◆ Document excerpt
# L'Italia



## Toffee (Jun 25, 2005)

Hi,

We want to take a trip to Italy this September and I'm not leaving without my camera and tripod! We've not decided which region to travel around yet, so I thought I'd ask if any of you could recommend any photogenic places that we "must" include on our itinerary (not necessarily just the tourist hot spots either).



Thanks!


----------



## susy (Jun 27, 2005)

September is a wonderful month to visit  Italy. I suggest you to visit my region Liguria. the colourful tiny villages on the Cinque Terre will not be crowded and  the weather will still be warm.  you can have a swim beetween a shot and the other! And then there is Genova, where I was born with the biggest historical center in Europe. Plenty of dark alleys, churches and good spots to eat fish.

Have a great trip


Susy


----------



## FlashSpeedo (Oct 2, 2005)

Boy, i'll second that! I went to Cinque Terra last April. It's really stunning. Gorgeous coastline, beautiful little colorful villages, boats, cliffs, .... It's about an hour from Pisa by train. Nearest real city is Lerici.

◆ Complete the following
A – Answer from the Italy trip thread:
(i) In which month does Toffee want to take the trip?
(ii) In which city was susy born?
(iii) According to FlashSpeedo, how long does the train ride from Pisa take?
B – List every feature that FlashSpeedo names in the Italy trip thread when describing the stunning place visited last April.
The rows after this have no connection to the Italy trip thread.

◆ Supplied data
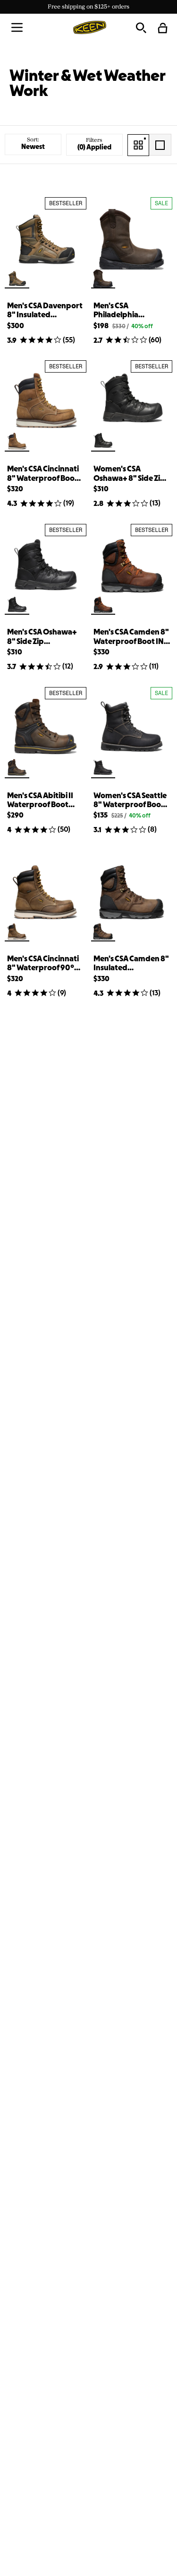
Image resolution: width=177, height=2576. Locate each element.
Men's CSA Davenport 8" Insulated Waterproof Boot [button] (45, 311)
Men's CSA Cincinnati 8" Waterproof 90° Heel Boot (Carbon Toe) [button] (43, 964)
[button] (17, 27)
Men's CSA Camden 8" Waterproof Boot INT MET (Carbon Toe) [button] (131, 637)
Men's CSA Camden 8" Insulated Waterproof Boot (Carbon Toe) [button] (131, 964)
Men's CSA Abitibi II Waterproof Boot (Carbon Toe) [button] (40, 801)
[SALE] (132, 239)
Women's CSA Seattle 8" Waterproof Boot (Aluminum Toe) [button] (130, 801)
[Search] (140, 27)
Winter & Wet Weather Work (87, 84)
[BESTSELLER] (45, 239)
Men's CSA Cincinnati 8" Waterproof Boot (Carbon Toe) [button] (43, 474)
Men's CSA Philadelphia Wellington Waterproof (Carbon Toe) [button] (130, 311)
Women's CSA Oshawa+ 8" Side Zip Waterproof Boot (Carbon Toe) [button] (129, 474)
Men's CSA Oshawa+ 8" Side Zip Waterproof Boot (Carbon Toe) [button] (42, 637)
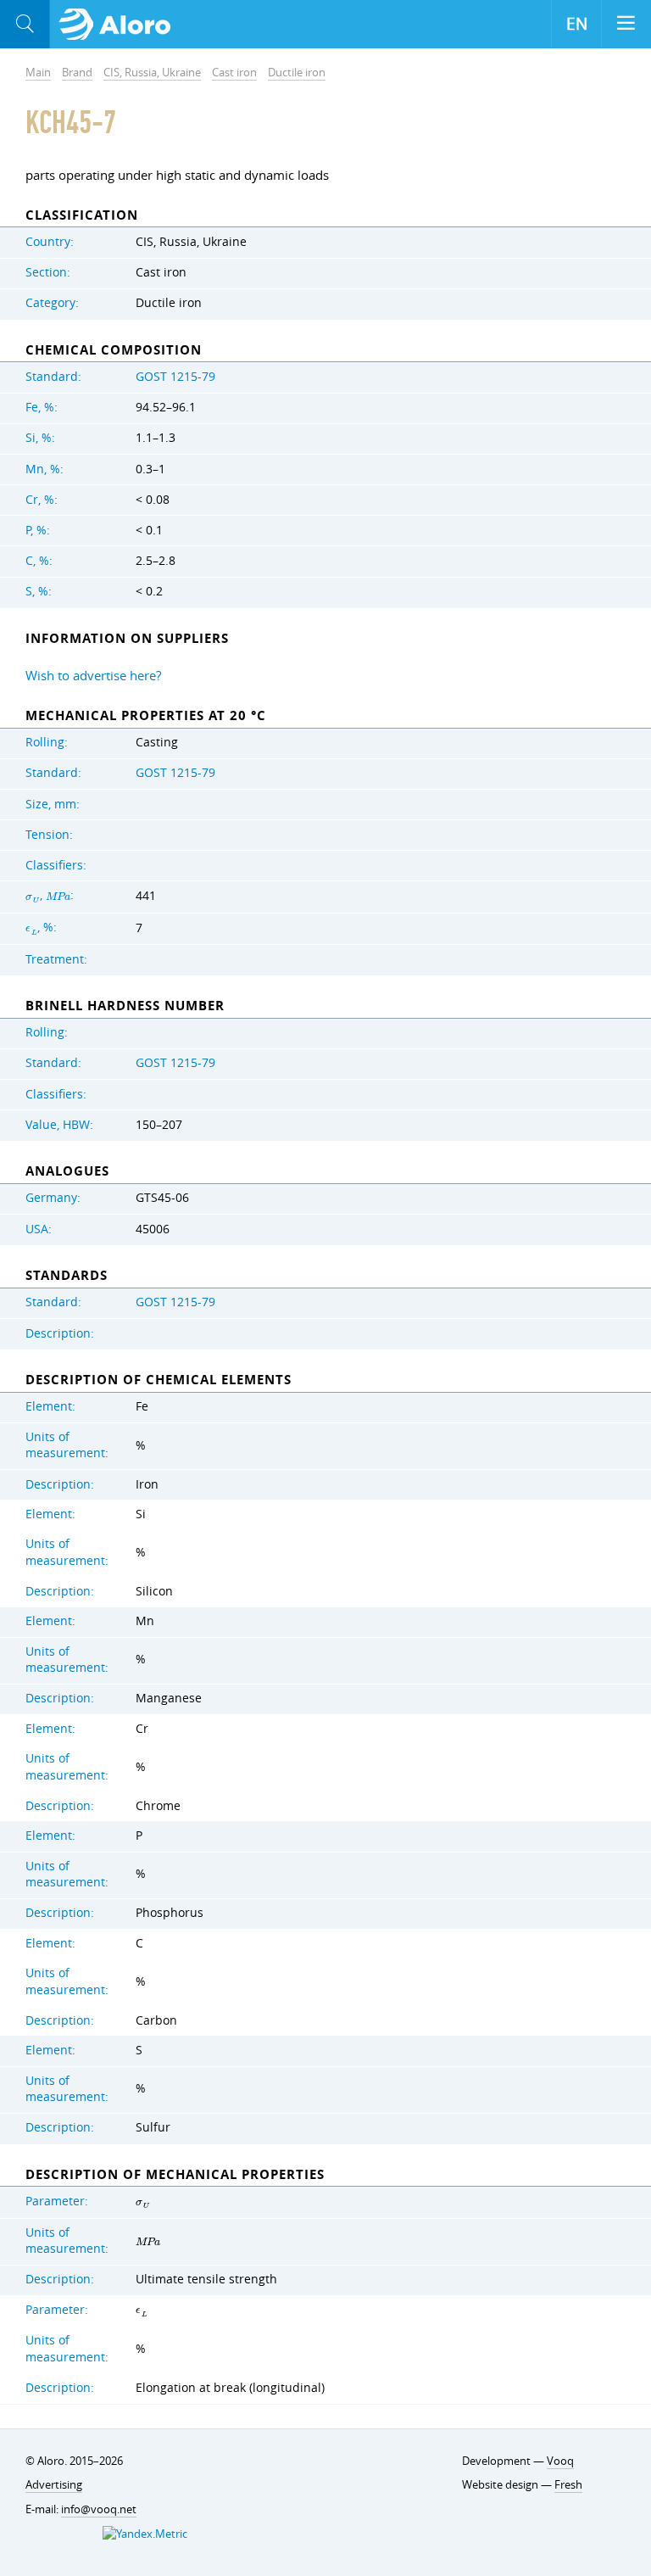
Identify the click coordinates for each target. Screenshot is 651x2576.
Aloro (119, 24)
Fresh (568, 2484)
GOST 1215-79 (175, 376)
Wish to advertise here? (93, 675)
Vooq (560, 2460)
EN (576, 24)
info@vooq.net (98, 2509)
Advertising (53, 2484)
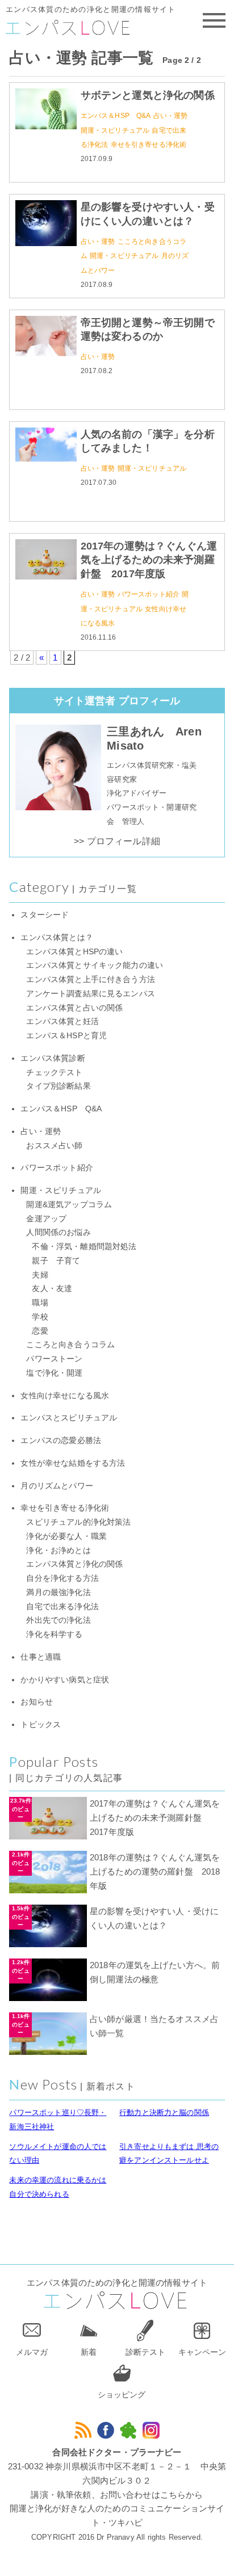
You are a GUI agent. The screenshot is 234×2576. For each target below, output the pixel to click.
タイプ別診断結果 (58, 1086)
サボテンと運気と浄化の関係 (148, 95)
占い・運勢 (170, 116)
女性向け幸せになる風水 (64, 1395)
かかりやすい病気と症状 (64, 1680)
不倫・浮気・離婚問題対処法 (84, 1246)
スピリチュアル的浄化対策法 (78, 1522)
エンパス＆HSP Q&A (116, 116)
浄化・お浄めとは (58, 1550)
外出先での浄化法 (58, 1620)
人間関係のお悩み (58, 1232)
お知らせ (36, 1702)
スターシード (44, 915)
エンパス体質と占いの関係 (74, 1008)
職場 (40, 1302)
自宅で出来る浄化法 (62, 1606)
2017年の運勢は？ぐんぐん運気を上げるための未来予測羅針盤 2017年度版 (149, 560)
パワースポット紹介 (148, 594)
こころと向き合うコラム (70, 1344)
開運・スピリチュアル (115, 130)
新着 (89, 2352)
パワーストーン (54, 1359)
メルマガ (32, 2352)
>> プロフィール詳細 (117, 841)
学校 (40, 1317)
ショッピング (121, 2394)
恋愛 (40, 1331)
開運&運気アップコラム (69, 1204)
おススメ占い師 (54, 1145)
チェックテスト (54, 1072)
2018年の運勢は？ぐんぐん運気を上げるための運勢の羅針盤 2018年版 (155, 1871)
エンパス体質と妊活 (62, 1021)
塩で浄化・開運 (54, 1373)
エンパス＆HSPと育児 (66, 1035)
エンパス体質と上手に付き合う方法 (90, 979)
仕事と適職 (40, 1657)
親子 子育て (56, 1261)
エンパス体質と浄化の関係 (74, 1564)
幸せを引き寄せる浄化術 (149, 145)
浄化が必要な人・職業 (66, 1536)
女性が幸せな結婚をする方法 (72, 1463)
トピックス (40, 1724)
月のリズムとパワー (56, 1486)
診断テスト (145, 2352)
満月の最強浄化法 (58, 1592)
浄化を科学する (54, 1634)
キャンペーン (202, 2352)
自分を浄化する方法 (62, 1578)
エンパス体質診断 (52, 1058)
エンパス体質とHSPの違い (74, 952)
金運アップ (46, 1219)
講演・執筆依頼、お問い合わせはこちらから (117, 2494)
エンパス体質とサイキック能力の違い (94, 965)
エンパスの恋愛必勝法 (60, 1440)
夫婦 (40, 1275)
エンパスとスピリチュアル (68, 1418)
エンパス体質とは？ (56, 937)
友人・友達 (52, 1288)
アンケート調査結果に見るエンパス (90, 993)
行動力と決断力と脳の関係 (164, 2112)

◆ Expected results
A –
(i) September
(ii) Genova
(iii) About an hour

B – Gorgeous coastline, beautiful little colorful villages, boats, cliffs